Begin Given data

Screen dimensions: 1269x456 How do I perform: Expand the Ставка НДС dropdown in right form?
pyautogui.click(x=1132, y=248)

End Given data
Begin Given data

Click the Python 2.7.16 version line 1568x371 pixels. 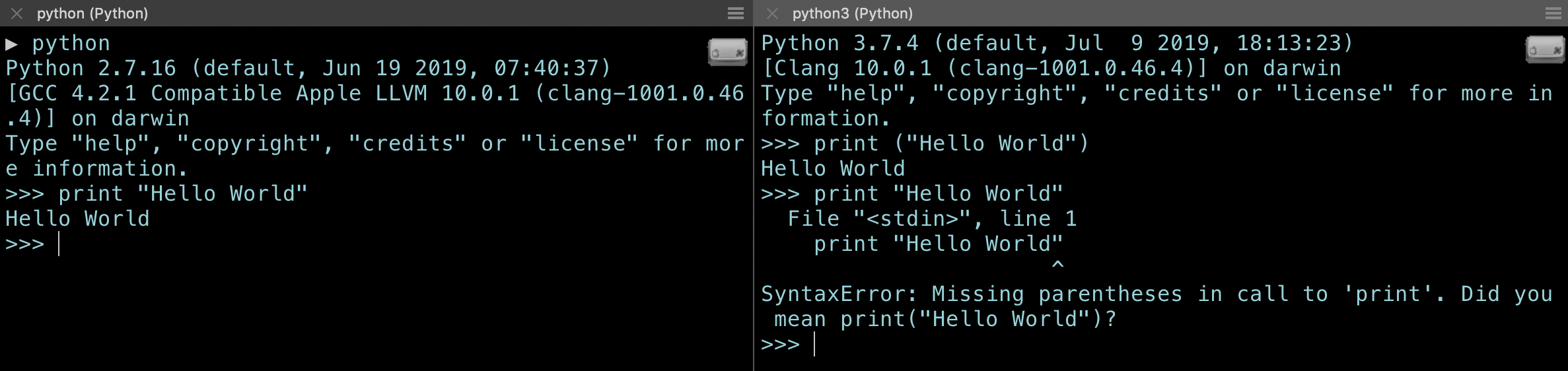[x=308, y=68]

End Given data
Begin Given data

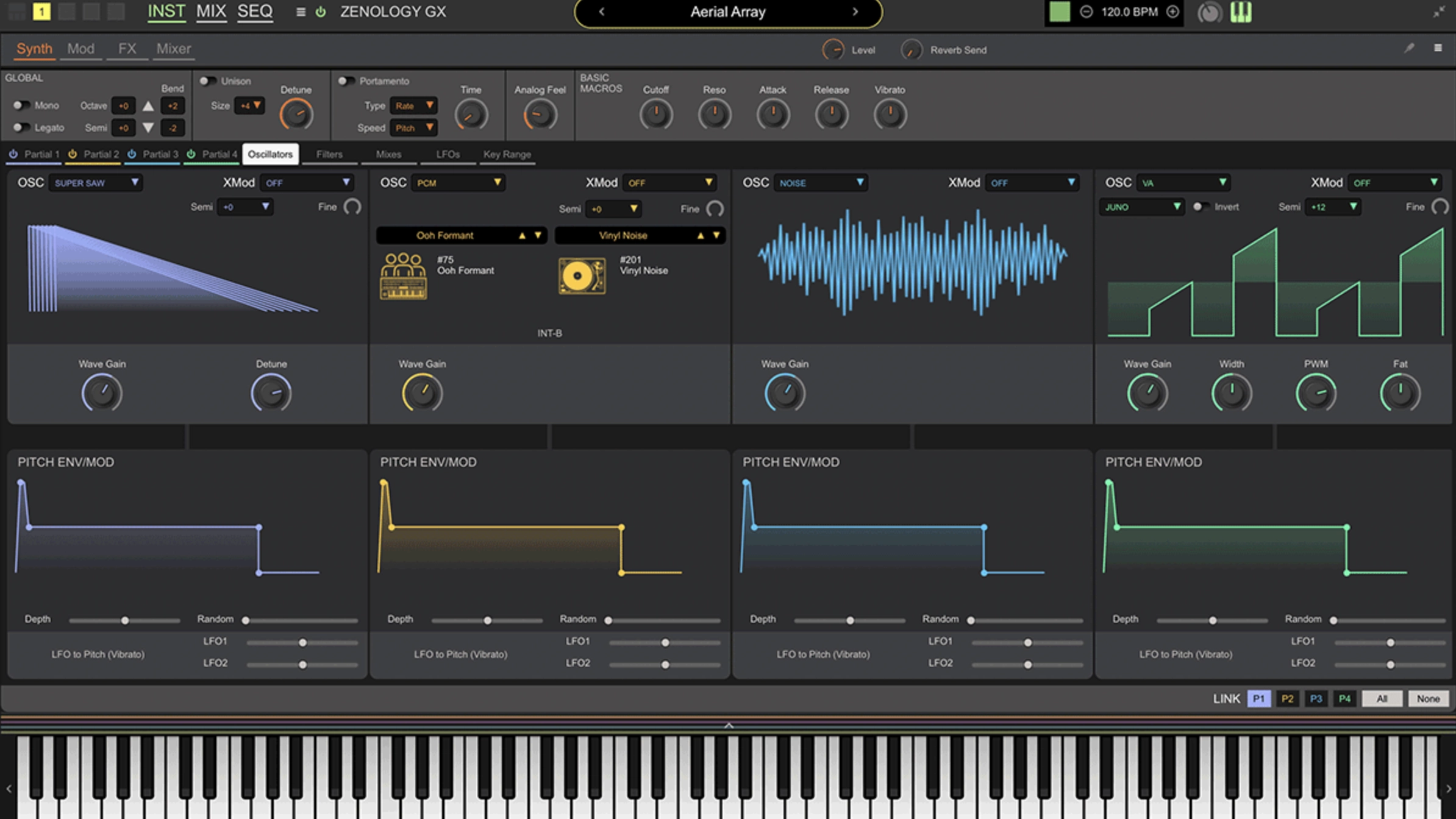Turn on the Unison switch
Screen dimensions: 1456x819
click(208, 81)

End Given data

What this task involves:
Repeat everything from the line containing "Turn on the Unison switch" down to the line containing "click(208, 81)", including both of those lines, without any pictures.

Output for this task:
Turn on the Unison switch
Screen dimensions: 1456x819
click(208, 81)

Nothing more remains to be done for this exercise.